The Ideal Gas Law is an essential principle in chemistry used to relate the pressure, volume, temperature, and amount of gas. It can be expressed as \( PV = nRT \), where:

• \( P \) stands for pressure.
• \( V \) represents volume.
• \( n \) is the number of moles of the gas.
• \( R \) is the ideal gas constant, which is \( 0.0821 \, \text{L atm K}^{-1} \text{ mol}^{-1} \).
• \( T \) is the temperature measured in Kelvin.

The Ideal Gas Law is useful for determining the behavior of a gas under different conditions and is particularly relevant when working with gases at Normal Temperature and Pressure (NTP), defined as 273 K and 1 atm. Under these conditions, 1 mole of any ideal gas occupies 22.4 liters. In the context of this exercise, using the Ideal Gas Law enables us to calculate how much space a certain amount of gas will take up.

A decomposition reaction is a type of chemical reaction where a single compound breaks down into two or more smaller substances. In the case of hydrogen peroxide \(\text{H}_2\text{O}_2 \), its decomposition is written as:
\[ 2 \text{H}_2\text{O}_2 \rightarrow 2 \text{H}_2\text{O} + \text{O}_2 \]
This reaction shows that two moles of hydrogen peroxide decompose to produce two moles of water and one mole of oxygen gas,
This is significant because the volume strength of hydrogen peroxide is defined by the volume of oxygen produced, and since decomposition yields oxygen, measuring this helps us determine how concentrated a hydrogen peroxide solution is. Understanding decomposition reactions, particularly the stoichiometry involved, is vital for making predictions about the products and their quantities.

Molarity measures the concentration of a solution, usually in moles of solute per liter of solution. In the provided exercise, the molarity of the hydrogen peroxide solution is 8.9 M, meaning there are 8.9 moles of hydrogen peroxide in each liter of solution.
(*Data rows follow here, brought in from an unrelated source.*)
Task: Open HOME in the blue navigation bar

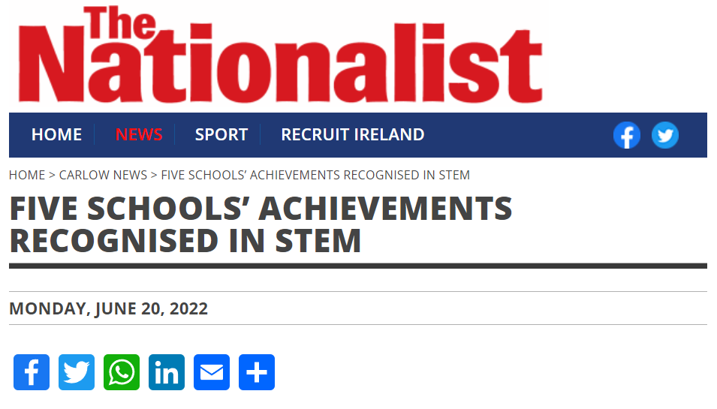Action: tap(56, 135)
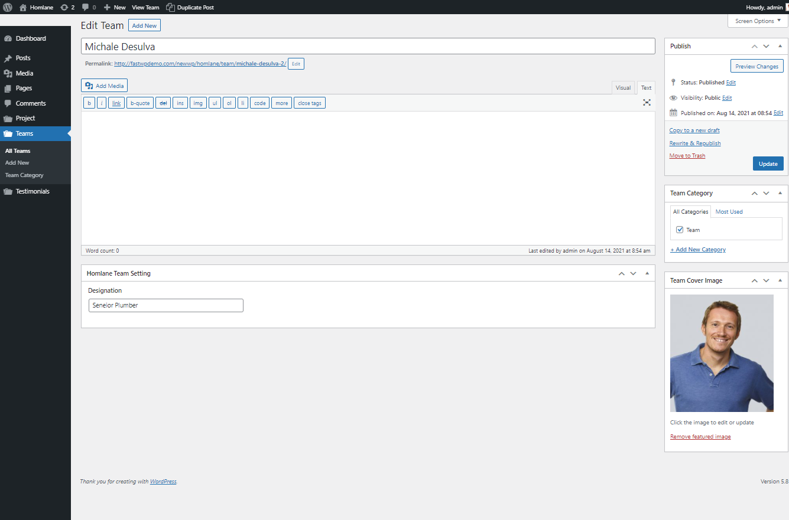Open Dashboard from the sidebar
The width and height of the screenshot is (789, 520).
tap(31, 38)
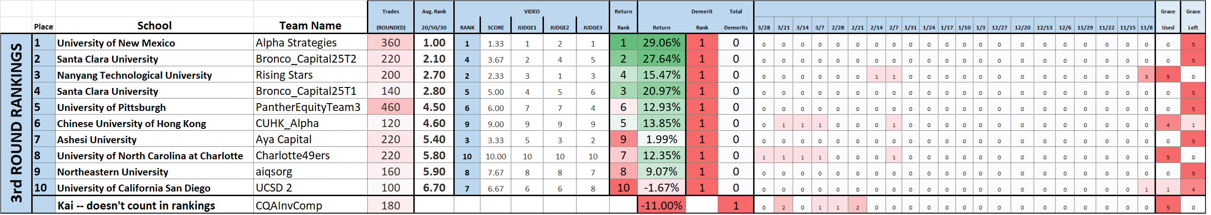Click the Team Name column header
Viewport: 1211px width, 215px height.
coord(310,26)
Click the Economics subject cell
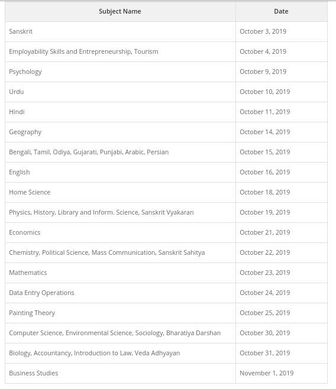336x389 pixels. pos(120,232)
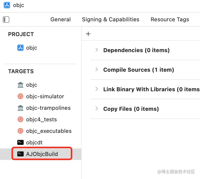Toggle the targets sidebar panel button
Viewport: 200px width, 179px height.
[6, 20]
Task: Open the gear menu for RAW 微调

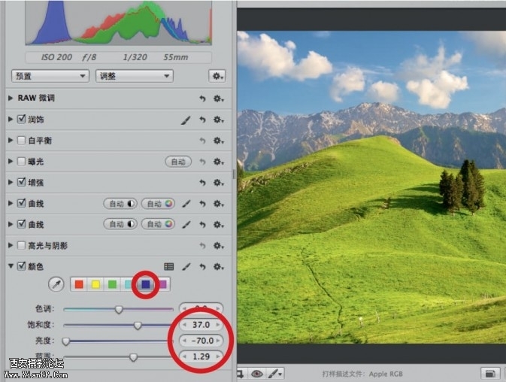Action: click(x=218, y=99)
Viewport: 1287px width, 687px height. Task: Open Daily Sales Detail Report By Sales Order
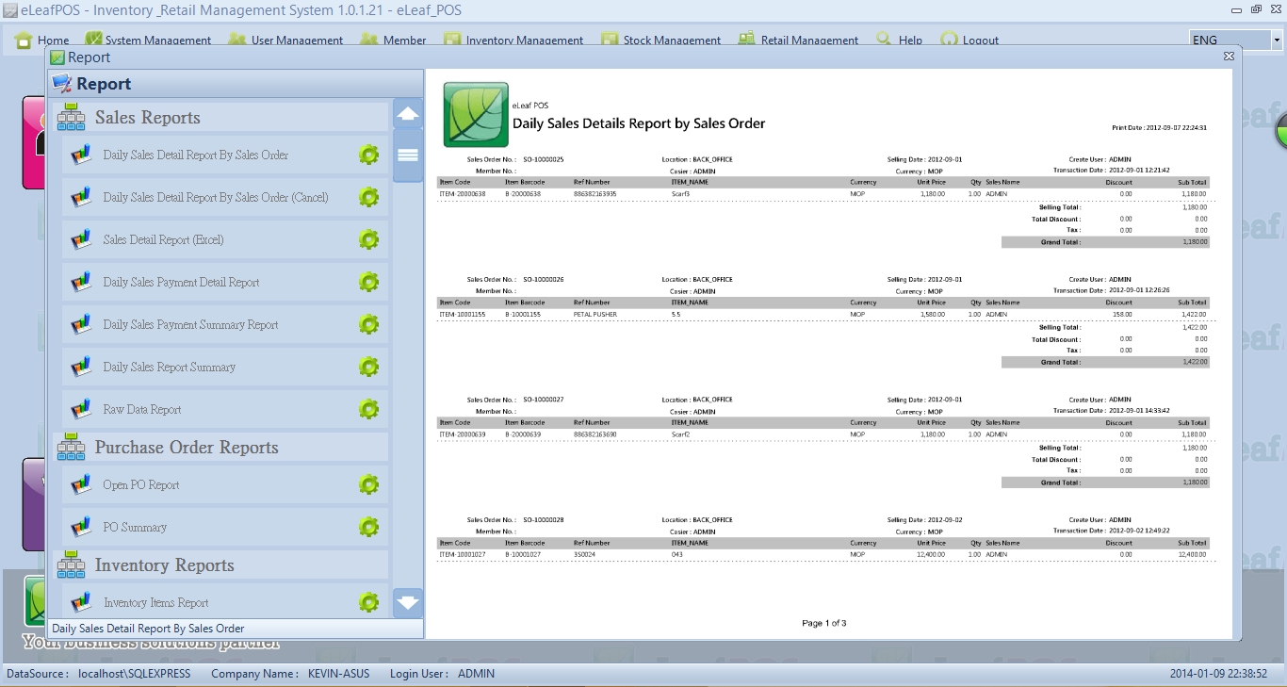(x=196, y=155)
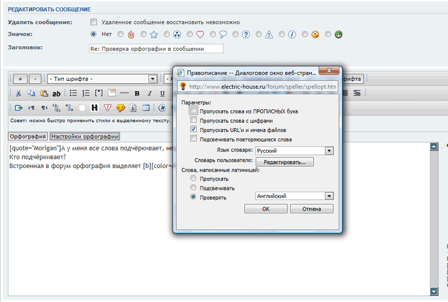Insert a numbered list

[86, 93]
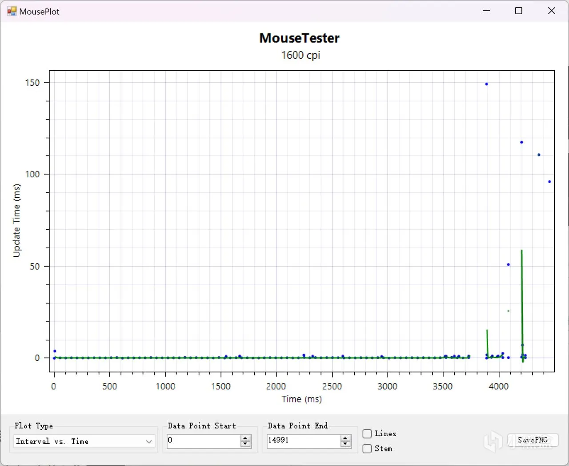The width and height of the screenshot is (569, 466).
Task: Click the Data Point Start field
Action: click(204, 441)
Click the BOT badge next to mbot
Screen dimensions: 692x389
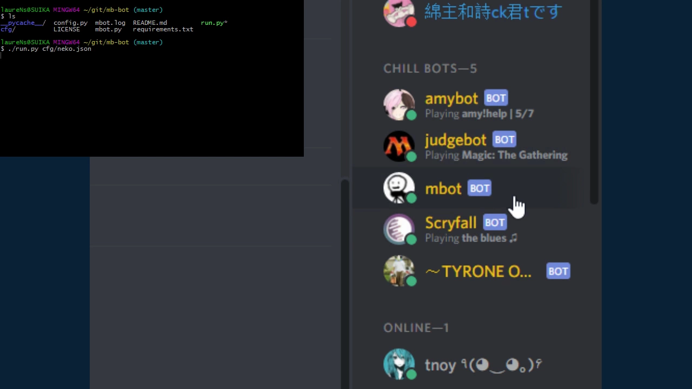pos(480,188)
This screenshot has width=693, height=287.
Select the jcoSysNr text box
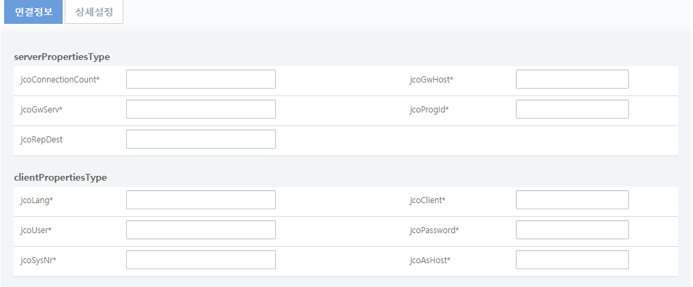click(x=200, y=260)
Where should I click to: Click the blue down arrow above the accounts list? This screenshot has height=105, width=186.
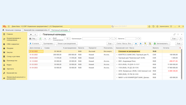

• This understanding helped us predict how much oxygen would be generated during decomposition.
• For every 2 moles of \( \text{H}_2\text{O}_2 \), 1 mole of \( \text{O}_2 \) is produced, thereby using the molarity to find the exact moles of oxygen.

The formula used was \( \text{moles of } \text{O}_2 = \frac{\text{moles of } \text{H}_2\text{O}_2}{2} \), which in this case calculated as 4.45 moles of oxygen produced from a 1 liter solution. These calculations are integral in quantifying the outcomes of reactions and understanding the nature and behavior of the chemical solutions being used.